▸ Material for this exercise:
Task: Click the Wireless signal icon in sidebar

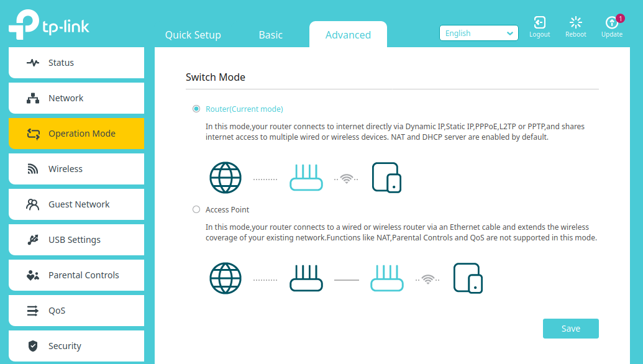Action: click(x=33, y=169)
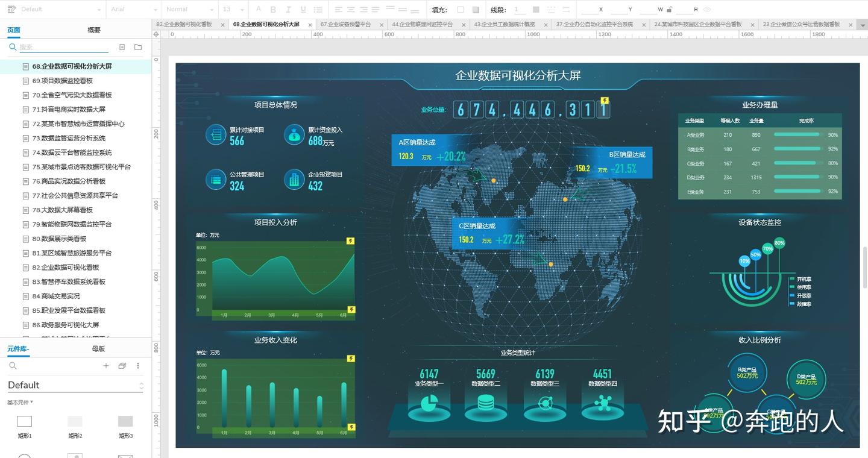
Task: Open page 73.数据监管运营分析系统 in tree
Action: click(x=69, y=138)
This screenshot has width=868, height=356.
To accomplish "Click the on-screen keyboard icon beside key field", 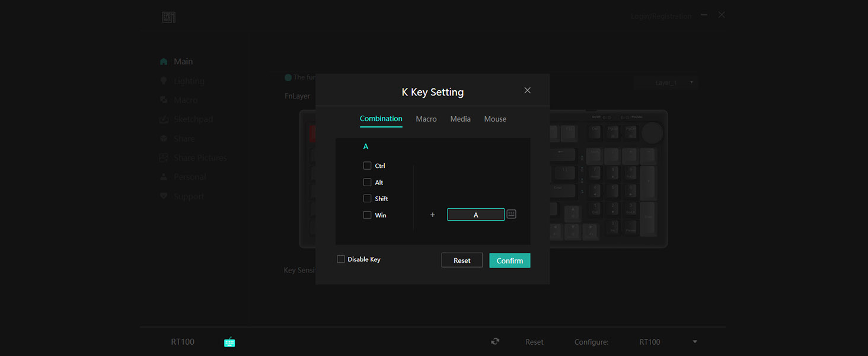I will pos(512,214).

▸ Your goal: All that is needed is the exact run of lines from the start of the material above through the one containing "This screenshot has width=868, height=356.", pictures left out.

▸ Task solution:
Task: Click the Wireless signal icon in sidebar

Action: click(x=33, y=169)
Task: Open page 73.数据监管运营分析系统 in tree
Action: click(x=69, y=138)
This screenshot has width=868, height=356.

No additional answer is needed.